Membantu dalam memilah informasi kemungkinan besar terdapat dalam bentuk robot computer (computerized robots), agen-agen atau digital butlers. Hal ini memiliki beberapa tingkat tiruan dan akan diprogram untuk melakukan berbagai latihan bagi kita.
i.        Teori Komunikasi Dunia Maya
Internet adalah jaringan computer dunia yang mengembangkan ARPANET, suatu system komunikasi yang terkait dengan pertahanan-keamanan yang dikembangkan pada tahun 1960-an. Manfaat system komunikasi yang berjaringan ini dengan cepat ditangkap oleh para peneliti dan pendidik secara umum.
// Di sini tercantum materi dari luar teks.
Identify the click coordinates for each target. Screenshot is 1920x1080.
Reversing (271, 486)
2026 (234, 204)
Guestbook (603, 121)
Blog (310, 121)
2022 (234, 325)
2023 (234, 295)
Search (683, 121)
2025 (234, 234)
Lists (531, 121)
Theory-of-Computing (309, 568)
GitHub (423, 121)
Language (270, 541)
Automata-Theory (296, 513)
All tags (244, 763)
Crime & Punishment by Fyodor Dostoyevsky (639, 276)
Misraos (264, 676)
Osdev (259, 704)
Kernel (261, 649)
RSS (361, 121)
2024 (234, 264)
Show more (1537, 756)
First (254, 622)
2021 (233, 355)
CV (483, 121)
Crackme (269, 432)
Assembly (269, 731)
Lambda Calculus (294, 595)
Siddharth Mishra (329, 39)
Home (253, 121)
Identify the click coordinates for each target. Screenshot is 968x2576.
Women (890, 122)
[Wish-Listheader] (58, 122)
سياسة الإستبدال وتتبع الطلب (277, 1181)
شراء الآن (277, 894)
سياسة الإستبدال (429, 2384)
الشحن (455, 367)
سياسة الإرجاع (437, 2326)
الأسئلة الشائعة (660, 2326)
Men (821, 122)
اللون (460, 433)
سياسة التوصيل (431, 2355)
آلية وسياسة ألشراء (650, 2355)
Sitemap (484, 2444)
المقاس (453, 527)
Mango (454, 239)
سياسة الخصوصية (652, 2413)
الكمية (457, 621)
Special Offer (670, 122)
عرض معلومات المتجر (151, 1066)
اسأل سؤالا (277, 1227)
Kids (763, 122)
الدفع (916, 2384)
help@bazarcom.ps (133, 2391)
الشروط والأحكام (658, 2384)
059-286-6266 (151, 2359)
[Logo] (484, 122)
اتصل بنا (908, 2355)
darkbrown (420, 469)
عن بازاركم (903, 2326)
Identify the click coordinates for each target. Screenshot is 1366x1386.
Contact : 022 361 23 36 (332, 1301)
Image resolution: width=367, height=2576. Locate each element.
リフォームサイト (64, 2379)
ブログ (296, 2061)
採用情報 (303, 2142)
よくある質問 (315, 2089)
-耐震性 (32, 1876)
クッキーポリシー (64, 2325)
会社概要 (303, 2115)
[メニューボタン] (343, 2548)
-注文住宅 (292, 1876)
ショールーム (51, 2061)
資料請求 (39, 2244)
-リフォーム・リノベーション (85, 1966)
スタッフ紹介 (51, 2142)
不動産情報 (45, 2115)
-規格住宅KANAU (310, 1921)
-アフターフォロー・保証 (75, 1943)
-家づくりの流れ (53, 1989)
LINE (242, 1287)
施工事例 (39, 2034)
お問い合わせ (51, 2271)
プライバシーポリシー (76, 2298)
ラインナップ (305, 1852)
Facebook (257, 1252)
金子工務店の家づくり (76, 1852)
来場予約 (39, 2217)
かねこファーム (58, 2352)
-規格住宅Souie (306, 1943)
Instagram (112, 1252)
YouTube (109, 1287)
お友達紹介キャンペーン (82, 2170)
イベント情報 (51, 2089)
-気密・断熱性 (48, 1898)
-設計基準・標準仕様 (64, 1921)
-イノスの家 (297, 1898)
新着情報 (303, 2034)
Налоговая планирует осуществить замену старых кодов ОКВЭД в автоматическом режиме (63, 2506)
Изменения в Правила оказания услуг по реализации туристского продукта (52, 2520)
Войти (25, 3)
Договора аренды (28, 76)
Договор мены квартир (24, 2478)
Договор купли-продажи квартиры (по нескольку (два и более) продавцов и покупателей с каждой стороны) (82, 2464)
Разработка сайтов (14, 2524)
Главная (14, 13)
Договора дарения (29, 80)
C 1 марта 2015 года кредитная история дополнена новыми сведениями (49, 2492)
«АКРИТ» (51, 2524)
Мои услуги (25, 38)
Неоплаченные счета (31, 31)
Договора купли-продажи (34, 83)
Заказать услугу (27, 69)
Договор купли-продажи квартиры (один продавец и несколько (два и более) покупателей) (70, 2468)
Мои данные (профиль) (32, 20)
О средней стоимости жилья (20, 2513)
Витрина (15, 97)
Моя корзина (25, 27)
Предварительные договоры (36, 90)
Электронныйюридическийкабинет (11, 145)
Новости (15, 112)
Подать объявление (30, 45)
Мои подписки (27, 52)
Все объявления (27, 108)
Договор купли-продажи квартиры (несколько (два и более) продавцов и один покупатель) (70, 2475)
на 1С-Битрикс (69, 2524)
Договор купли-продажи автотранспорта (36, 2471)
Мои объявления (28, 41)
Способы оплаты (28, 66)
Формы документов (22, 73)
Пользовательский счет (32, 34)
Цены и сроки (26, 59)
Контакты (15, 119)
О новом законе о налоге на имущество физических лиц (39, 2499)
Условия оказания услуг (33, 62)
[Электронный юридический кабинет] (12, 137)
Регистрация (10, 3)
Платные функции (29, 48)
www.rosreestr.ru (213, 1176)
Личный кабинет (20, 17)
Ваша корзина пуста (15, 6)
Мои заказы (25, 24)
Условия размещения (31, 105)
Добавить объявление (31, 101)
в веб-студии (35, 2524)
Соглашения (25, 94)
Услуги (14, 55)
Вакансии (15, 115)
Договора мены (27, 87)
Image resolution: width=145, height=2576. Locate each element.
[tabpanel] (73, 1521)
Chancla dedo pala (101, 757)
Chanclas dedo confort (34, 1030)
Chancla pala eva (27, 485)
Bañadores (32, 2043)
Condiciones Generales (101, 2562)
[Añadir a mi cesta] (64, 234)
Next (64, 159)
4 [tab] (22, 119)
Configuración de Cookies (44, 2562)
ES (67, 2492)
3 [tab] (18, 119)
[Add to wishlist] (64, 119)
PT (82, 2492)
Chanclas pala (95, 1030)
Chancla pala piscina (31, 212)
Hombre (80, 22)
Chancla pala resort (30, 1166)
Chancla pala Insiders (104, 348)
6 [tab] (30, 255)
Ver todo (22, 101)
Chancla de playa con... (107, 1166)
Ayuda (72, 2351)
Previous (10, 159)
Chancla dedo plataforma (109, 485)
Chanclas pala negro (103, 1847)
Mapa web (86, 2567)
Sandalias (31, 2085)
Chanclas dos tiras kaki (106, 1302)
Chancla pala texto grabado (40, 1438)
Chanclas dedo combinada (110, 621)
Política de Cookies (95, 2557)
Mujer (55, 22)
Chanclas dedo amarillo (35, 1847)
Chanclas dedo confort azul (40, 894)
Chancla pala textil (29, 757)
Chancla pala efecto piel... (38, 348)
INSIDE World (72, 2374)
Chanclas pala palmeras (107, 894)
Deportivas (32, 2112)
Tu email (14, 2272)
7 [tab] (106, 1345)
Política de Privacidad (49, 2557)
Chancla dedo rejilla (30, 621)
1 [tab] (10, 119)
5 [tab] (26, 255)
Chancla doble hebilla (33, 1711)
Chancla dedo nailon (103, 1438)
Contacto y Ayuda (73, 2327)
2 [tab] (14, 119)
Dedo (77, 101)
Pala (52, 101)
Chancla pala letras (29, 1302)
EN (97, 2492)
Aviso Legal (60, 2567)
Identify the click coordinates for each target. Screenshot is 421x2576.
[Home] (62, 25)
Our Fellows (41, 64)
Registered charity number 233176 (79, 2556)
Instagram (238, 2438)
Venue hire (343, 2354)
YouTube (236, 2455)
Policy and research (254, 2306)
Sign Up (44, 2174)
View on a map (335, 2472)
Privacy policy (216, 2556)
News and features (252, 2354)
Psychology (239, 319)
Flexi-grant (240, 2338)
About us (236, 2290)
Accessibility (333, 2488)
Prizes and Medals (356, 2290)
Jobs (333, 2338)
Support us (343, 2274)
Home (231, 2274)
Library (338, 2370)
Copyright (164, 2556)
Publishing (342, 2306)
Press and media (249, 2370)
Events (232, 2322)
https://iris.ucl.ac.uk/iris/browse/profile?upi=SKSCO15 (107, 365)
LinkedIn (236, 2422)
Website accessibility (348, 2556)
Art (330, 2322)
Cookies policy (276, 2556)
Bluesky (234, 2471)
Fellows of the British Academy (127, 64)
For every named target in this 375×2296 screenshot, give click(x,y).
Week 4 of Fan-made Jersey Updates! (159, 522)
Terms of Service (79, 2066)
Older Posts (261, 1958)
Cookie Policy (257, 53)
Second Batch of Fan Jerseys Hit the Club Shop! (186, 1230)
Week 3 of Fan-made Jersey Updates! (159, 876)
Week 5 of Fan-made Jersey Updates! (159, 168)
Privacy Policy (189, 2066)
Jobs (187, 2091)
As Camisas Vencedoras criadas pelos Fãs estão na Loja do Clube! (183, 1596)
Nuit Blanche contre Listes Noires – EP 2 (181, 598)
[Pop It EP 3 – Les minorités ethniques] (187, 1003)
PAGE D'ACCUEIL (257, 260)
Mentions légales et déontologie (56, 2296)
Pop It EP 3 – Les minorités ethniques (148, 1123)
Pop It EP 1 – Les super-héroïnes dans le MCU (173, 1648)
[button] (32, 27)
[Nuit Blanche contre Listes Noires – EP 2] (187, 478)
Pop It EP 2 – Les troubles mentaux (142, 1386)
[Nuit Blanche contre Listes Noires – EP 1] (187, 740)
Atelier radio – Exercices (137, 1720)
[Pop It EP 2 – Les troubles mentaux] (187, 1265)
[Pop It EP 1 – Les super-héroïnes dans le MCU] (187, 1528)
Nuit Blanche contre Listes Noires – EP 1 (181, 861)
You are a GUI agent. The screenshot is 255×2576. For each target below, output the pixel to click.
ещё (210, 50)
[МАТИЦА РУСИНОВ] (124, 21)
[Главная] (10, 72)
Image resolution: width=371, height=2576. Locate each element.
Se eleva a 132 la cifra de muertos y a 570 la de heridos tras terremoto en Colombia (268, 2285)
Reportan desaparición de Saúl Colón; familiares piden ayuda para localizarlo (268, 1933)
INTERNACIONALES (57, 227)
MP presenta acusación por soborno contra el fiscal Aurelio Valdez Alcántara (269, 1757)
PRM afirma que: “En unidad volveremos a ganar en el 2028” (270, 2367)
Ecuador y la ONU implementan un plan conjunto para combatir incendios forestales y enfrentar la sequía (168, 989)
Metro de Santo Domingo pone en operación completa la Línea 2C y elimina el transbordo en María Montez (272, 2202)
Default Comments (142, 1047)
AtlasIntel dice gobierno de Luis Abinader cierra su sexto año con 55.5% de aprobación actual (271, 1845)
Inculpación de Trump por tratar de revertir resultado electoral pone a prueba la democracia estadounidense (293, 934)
Akhir-akhir ini, melalui komputer dirumah , modem, dan warnet, serta melalui layanan-layanan seperti web-tv, internet hadir untuk public[44].
Internet memungkinkan hampir semua orang dibelahan dunia mana pun untuk saling berkomunikasi dengan cepat dan mudah. Internet mengubah komunikasi dengan beberapa cara fundamental.
Perkembangan baru dalam teknologi komunikasi seperti internet juga menyebabkan perbedaan antara media massa semakin tipis dibandingkan sebelumnya. Banyak koran dan sumber siaran berita sekarang ini memiliki website yang mereka pakai untuk menyalurkan informasi[45].
Streaming video juga memperkenalkan kemungkinan yang berbeda, menonton tv melalui komputer dirumah. Meskipun mungkin agak lambat, karena frekuensi yang meningkat di Internet, kita bisa melihat ekuivalen ribuan channel tv baru sedang ditawarkan melalui internet.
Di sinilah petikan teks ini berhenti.